Laurence Bilboe

Personal information
- Full name: Laurence Sidney Bilboe
- Date of birth: 21 February 1998 (age 27)
- Place of birth: Walsall, England
- Height: 6 ft 3 in (1.90 m)
- Position(s): Goalkeeper

Youth career
- 0000–2016: Rotherham United

Senior career*
- Years: Team / Apps / (Gls)
- 2016–2020: Rotherham United / 0 / (0)
- 2016: → Mickleover Sports (loan)
- 2017: → Sheffield (loan)
- 2017–2018: → Brighouse Town (loan)
- 2019: → Stratford Town (loan) / 6 / (0)
- 2019: → Havant & Waterlooville (loan) / 5 / (0)
- 2020–2021: Oldham Athletic / 3 / (0)
- 2021: Hemel Hempstead Town / 1 / (0)

= Laurence Bilboe =

English footballer

Laurence Sidney Bilboe (born 21 February 1998) is an English footballer who plays as a goalkeeper. He started his career at Rotherham United, and had loan spells at Mickleover Sports, Sheffield, Brighouse Town, Stratford Town and Havant & Waterlooville, before being released by Rotherham in 2020. He spent the 2020–21 season with Oldham Athletic and has since played for Hemel Hempstead Town.

==Early life==
He was born in Walsall.

==Career==
===Rotherham United===
Bilboe started his career at Rotherham United, where he signed a one-year professional contract in March 2016, and joined Mickleover Sports on loan on 2 September 2016, before being recalled later that month due to fellow Rotherham goalkeeper Lewis Price attending the birth of his child. He extended his contract with the club by a year in 2017.

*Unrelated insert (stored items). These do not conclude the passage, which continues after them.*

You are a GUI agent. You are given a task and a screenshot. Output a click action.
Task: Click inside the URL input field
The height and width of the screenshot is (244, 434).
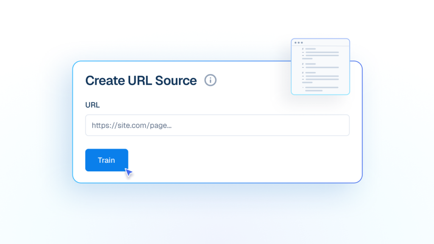pos(217,125)
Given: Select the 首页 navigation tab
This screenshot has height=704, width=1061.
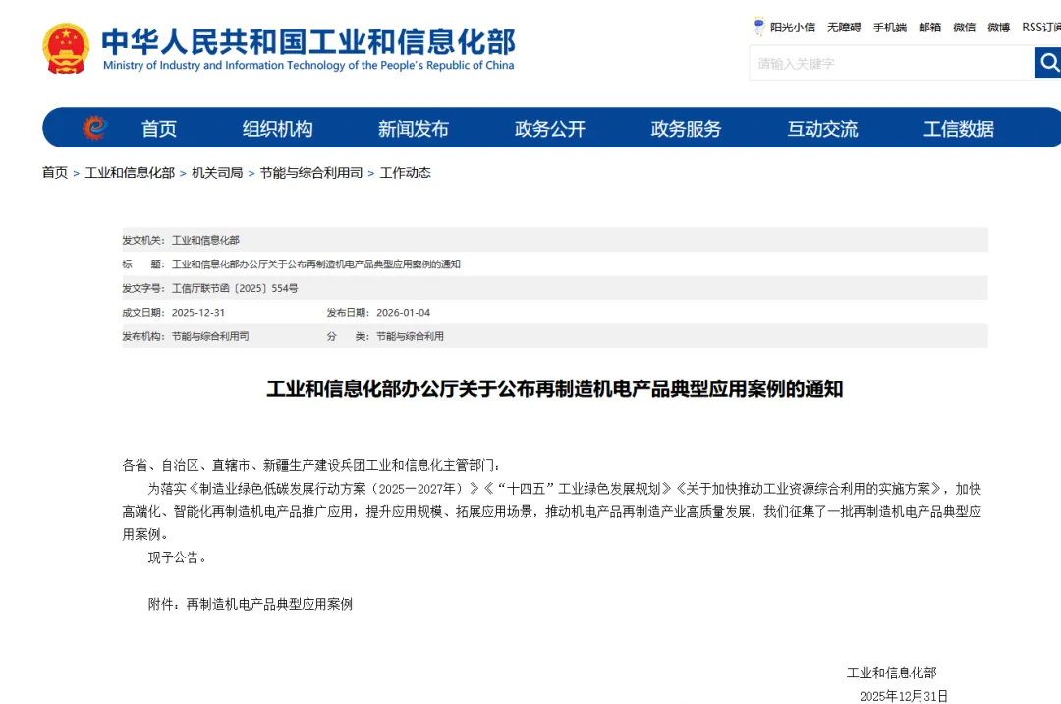Looking at the screenshot, I should (158, 128).
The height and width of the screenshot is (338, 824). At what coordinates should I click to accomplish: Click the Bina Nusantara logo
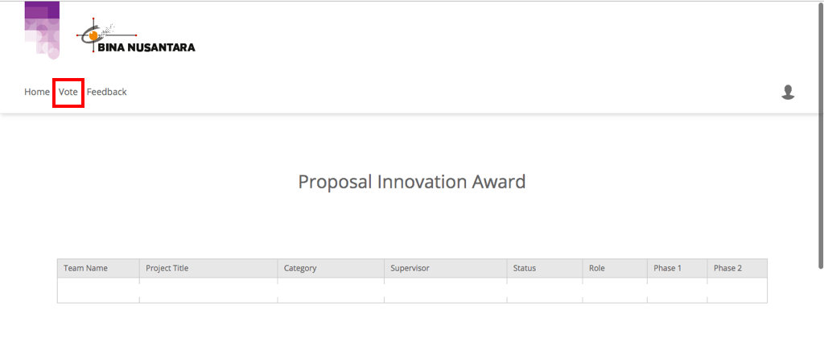(x=136, y=35)
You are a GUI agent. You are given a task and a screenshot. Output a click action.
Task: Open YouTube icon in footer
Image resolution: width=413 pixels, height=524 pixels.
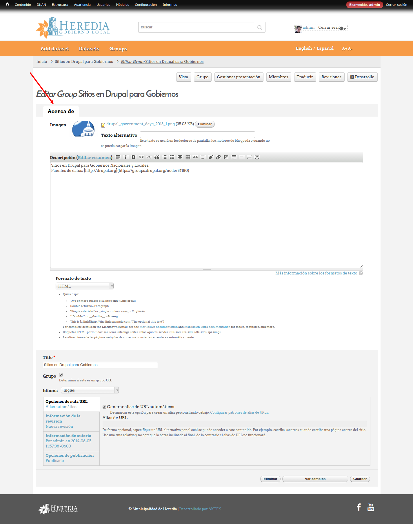pos(371,507)
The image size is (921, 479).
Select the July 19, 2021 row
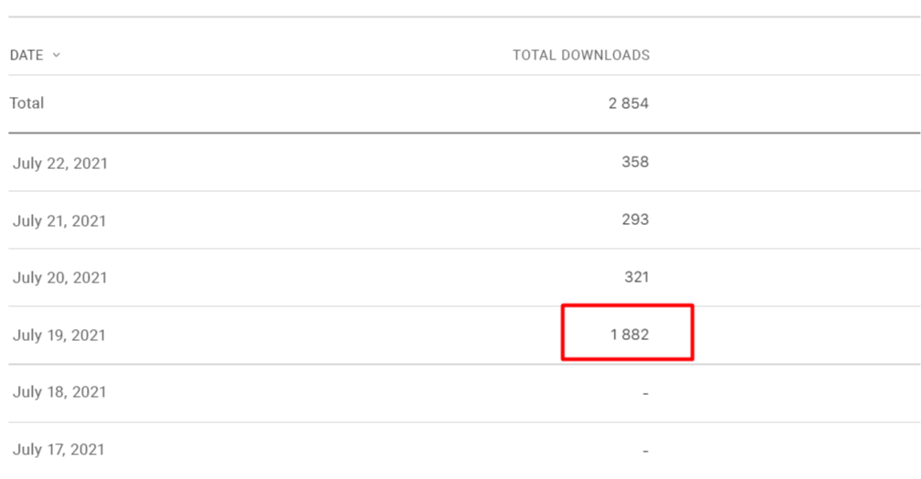click(464, 335)
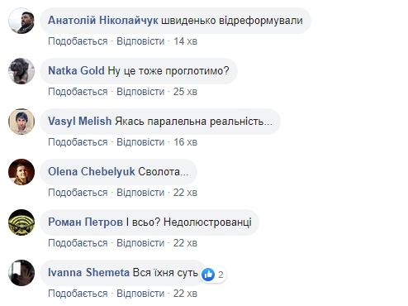Reply to Olena Chebelyuk via Відповісти

click(140, 193)
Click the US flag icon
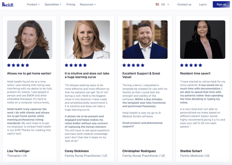This screenshot has height=165, width=232. pyautogui.click(x=157, y=4)
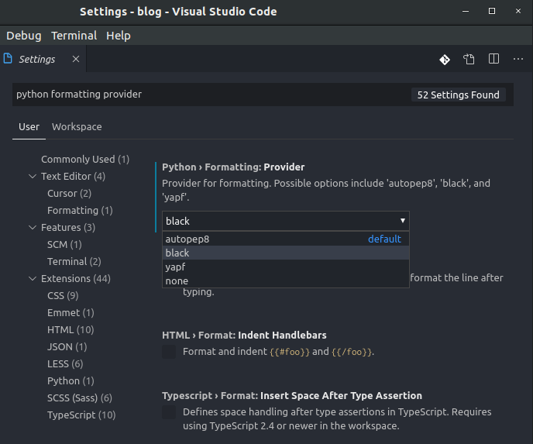Open the Terminal menu

click(x=74, y=36)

In October 2017, he joined Sheffield on a one-month loan, before joining Brighouse Town on a month-long loan in December 2017. He made his debut for the club later that month in a 5–1 victory to South Shields. He signed a new one-year contract with the club at the end of the season.

In February 2019, he joined Stratford Town on loan. He made six appearances for the club before being recalled in March 2019 to join Havant & Waterlooville on loan. He made his debut for the club on 30 March 2019 against Sutton United, and made 5 appearances for the club in total. He signed a new one-year contract with the club at the end of the season.

He was released by Rotherham United at the end of the 2019–20 season.

===Oldham Athletic===
On 16 October 2020, Bilboe joined Oldham Athletic on a one-year contract. He made 3 appearances for the club, but was released at the end of the season.

===Later career===
Bilboe made one league appearance for Hemel Hempstead Town in September 2021 before leaving the club later that month.